TIME TO SURGERY AND 30-DAY MAJOR COMPLICATIONS FOLLOWING HIP FRACTURE: TIME IS OF THE ESSENCE

Canadian Orthopaedic Association (COA) and Canadian Orthopaedic Research Society (CORS) Annual Meeting, June 2016; PART 2.



Abstract

Hip fractures are among the most common orthopaedic injuries and represent a growing burden on healthcare as our population ages. Despite improvements in preoperative optimisation, surgical technique and postoperative care, complication rates remain high. Time to surgery is one of the few variables that may be influenced by the medical team. The aim of the present study was to evaluate the impact of time to surgery on mortality and major complications following surgical fixation of hip fractures.

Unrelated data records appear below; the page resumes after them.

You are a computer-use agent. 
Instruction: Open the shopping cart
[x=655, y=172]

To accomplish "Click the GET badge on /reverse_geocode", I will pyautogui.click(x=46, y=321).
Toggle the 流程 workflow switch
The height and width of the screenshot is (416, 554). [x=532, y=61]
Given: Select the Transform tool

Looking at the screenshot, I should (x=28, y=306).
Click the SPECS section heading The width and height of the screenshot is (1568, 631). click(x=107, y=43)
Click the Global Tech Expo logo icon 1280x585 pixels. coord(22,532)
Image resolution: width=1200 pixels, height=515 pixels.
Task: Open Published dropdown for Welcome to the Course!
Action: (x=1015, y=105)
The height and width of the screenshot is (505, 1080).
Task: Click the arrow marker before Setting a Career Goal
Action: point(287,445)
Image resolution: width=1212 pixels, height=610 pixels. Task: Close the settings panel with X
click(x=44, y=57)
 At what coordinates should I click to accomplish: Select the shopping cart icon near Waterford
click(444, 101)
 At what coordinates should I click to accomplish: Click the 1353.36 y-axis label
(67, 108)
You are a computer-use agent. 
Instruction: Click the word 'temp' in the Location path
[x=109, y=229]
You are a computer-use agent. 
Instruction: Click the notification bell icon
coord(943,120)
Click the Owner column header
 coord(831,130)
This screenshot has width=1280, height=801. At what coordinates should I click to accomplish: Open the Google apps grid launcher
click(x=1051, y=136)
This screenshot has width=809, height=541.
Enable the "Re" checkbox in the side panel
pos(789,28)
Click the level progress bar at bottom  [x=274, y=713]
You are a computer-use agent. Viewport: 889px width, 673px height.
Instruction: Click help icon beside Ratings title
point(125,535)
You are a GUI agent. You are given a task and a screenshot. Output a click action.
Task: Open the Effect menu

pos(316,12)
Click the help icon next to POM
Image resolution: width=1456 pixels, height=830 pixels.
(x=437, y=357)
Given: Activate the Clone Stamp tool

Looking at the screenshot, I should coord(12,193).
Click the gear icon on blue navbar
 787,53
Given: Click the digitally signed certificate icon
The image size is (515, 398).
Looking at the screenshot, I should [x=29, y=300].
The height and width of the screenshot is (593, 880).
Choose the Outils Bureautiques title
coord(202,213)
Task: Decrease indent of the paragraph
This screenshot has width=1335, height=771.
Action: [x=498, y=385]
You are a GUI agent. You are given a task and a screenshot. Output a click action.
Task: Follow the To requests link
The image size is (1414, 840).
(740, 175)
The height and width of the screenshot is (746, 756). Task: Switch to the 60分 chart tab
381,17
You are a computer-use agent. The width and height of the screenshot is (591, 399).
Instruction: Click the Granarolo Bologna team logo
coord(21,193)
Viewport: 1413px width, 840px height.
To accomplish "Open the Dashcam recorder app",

Utilising the American College of Surgeons' National Quality Improvement Program (NSQIP) database, we analysed all hip fractures (femoral neck, inter-trochanteric, and sub-trochanteric) treated from 2011 to 2013 inclusively. We divided patients into three groups based on time to surgery: less than one day (<24h), one to two days (24–48h), and two to five days (48–120h). Baseline characteristics were compared between groups and a multivariate analysis performed to compare 30-day mortality and major complications (return to surgery, deep wound infection, pneumonia, pulmonary embolus, acute renal failure, cerebrovascular accident, cardiac arrest, myocardial infarction, or coma) between groups.

A total of 14,730 patients underwent surgical fixation of a hip fracture and were included in our analysis. There were 3,475 (24%) treated <24h, 9,960 (67%) treated 24–48h, and 1,295 (9%) treated 48–120h. Thirty-day mortality and major complication rates were 5.0% and 6.2% for the <24h group, 5.3% and 7.0% for the 24–48h group, 7.9% and 9.7% for the 48–120h group respectively. After controlling for baseline demographic differences between groups (age, sex, race) as well as pertinent comorbidities (diabetes, dyspnea, chronic obstructive pulmonary disease, chronic steroid use, hypertension, cancer, bleeding disorders, and renal failure), time to surgery beyond 48h resulted in greater odds of both mortality (1.45, 95%CI 1.10–1.91) and major complications (1.45, 95%CI 1.12–1.84).

Time to surgery is one of the few variables that can be influenced by timely medical assessment and access to the operation room. Expediting surgery within 48h of hip fracture is of paramount importance as it may significantly reduce the risk of mortality as well as major complications.